Scientific computing is individual. The nature of the scientific problem and the structure of the data determines which technology, data formats, algorithms, programming languages or programs in which combination are appropriate to ensure the minimal resource utilisation and the frictionless flow of the chain of operation. A deep technical and scientific understanding of the (measurement) principles and the observed phenomena is essential.
Scientific computing is a process itself. Often the processing of the data does not end after some knowledge (in terms of refined data) has been wrung out of the raw data. The refined data anew is input data or a parameter set for complex derivations and simulations which again produce raw data that has to be processed. Therefore, it is indispensable to know different simulation techniques and a bunch of numerical methods. The process like nature of scientific computing requires automated steering of the individual processing steps where the steering not only deals with the distribution of processes to free CPU/server capacity. Often software packages on different platforms/OSes have to be orchestrated by the steering software.

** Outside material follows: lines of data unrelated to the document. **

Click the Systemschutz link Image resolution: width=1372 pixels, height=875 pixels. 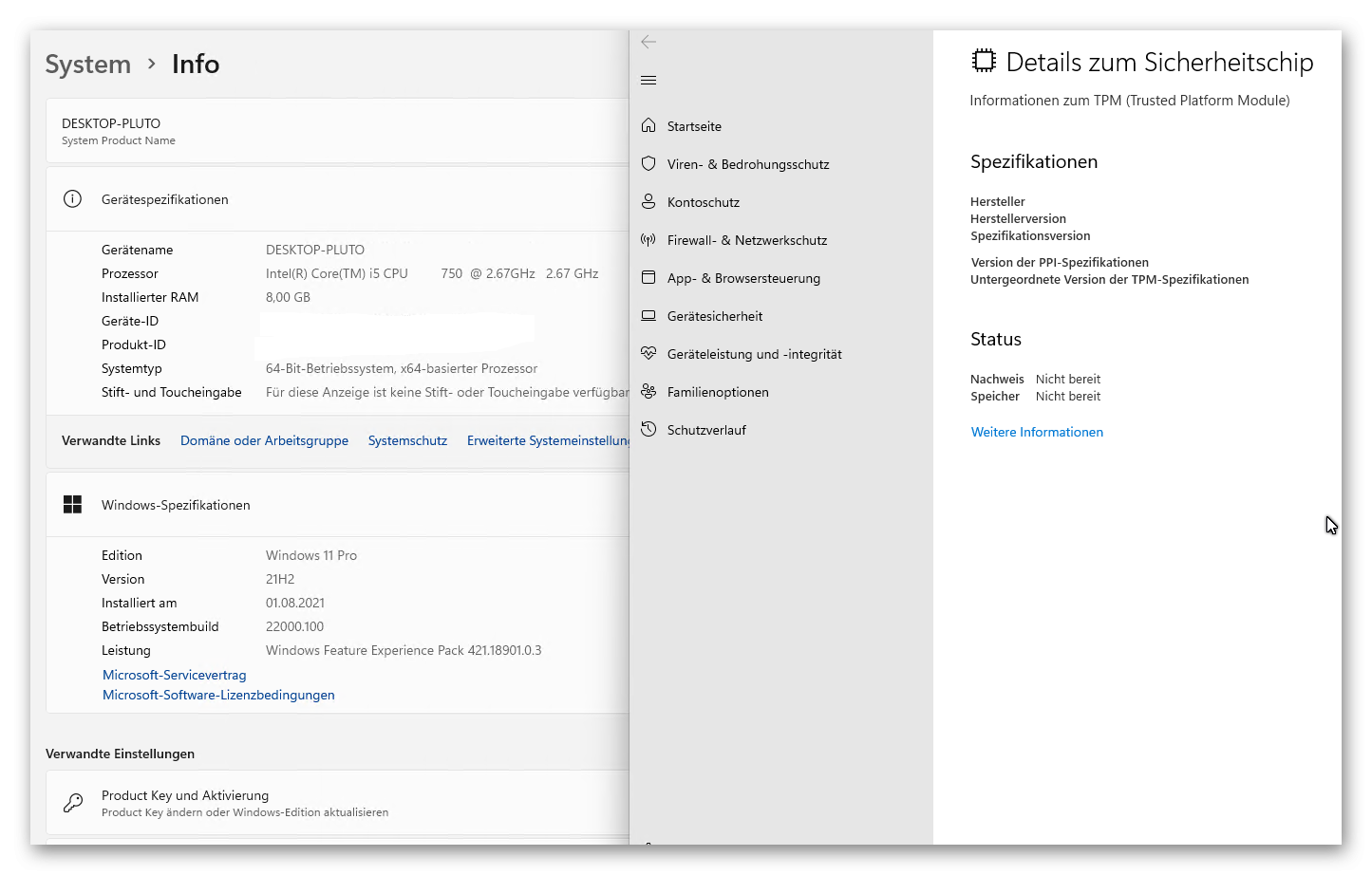pos(407,440)
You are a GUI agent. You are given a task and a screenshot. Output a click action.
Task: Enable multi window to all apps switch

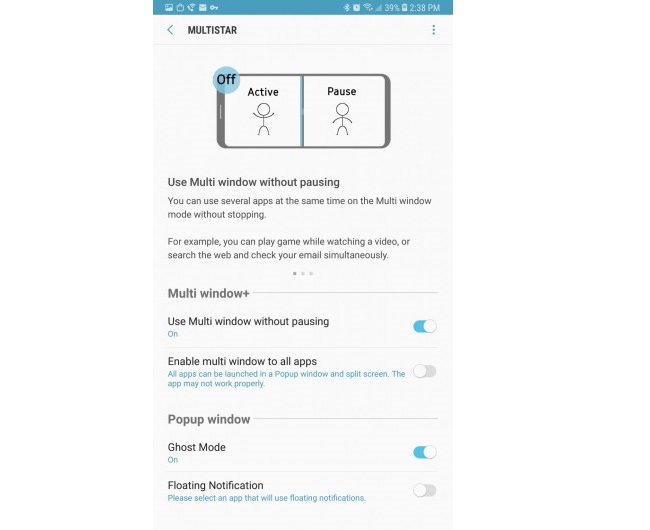[x=425, y=371]

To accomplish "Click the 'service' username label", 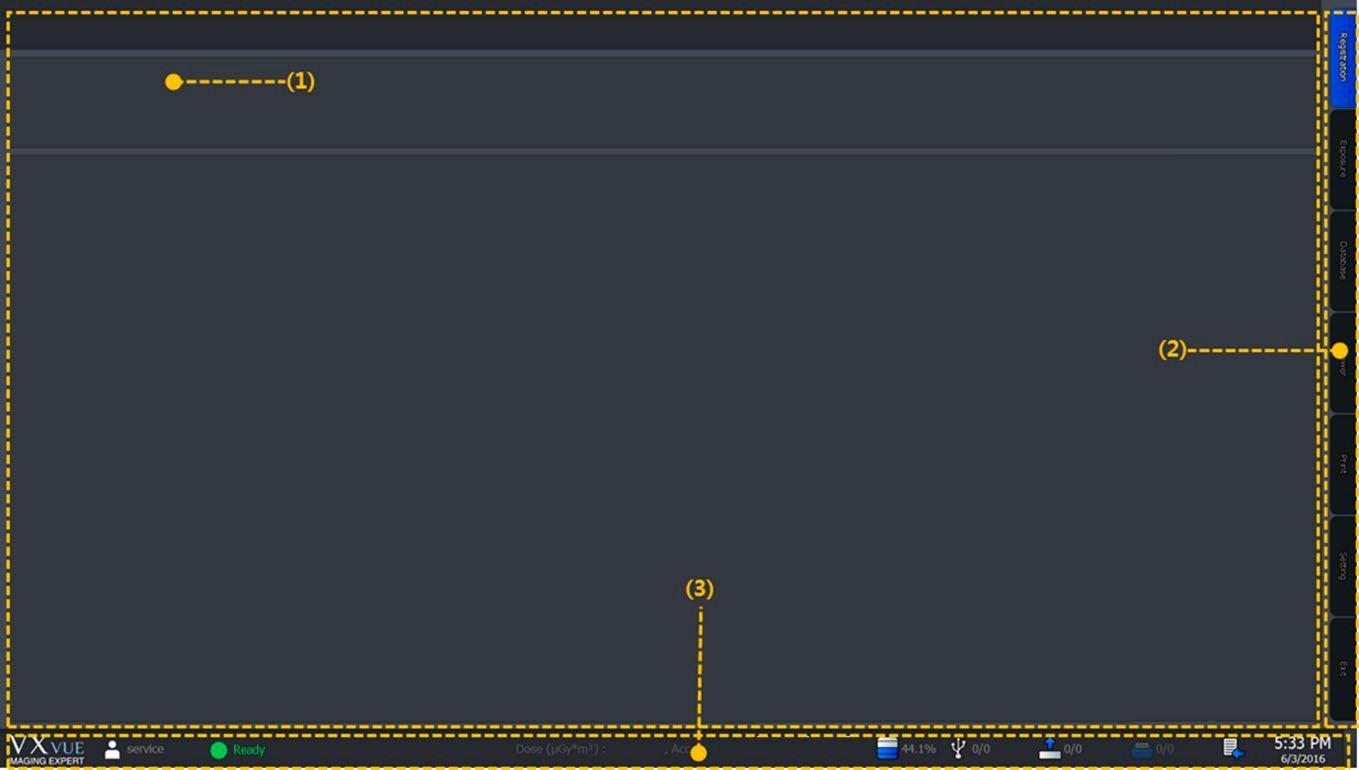I will (145, 749).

Scientific computing is modular. There is no singular big general solution that can deal with every problem. Therefore, it is a good strategy to build up modular systems that consist out of reusable open-source software components. These components can be maintained and developed independently of each other thus saving lots of time and production costs. Also, modularity plays well with the process steering. Experience shows that modular systems can be adjusted better to changing requirements and are more simple to test and debug. The software components can be reused and stacked together in varying patterns to adapt to complete different requirements.
Scientific computing requires highest software quality. The constant knowledge gain during the application of scientific computing accounts for steadily changing requirements. Additionally, performance problems are more common than the exception, causing changes of data structures and algorithms at crucial positions. Taking these circumstances in account software development for scientific computing can only succeed if it itself is understood as a process. The applied development techniques and programming paradigms and the code quality have to ensure that the software can be maintained and developed further for many years.
Scientific computing as performance optimization tool. Programs, computer systems, and networks can be treated as objects of scientific observation. Using scientific methods like statistical procedures and the measurement and interpretation of performance data performance issues can be measured, identified and overcome. This branch of scientific computing requires deep knowledge on the internal operation of microcontrollers, computers, data storage systems, network components, protocols, operational systems, numerical methods and simulation techniques.
Scientific computing reduces costs. It looks like there is no scientific computing without large and expensive high-performance-clusters, today. This is not the truth since by undergoing performance optimization some scientific computing projects can be shrunk back to reasonable domains and resource usage.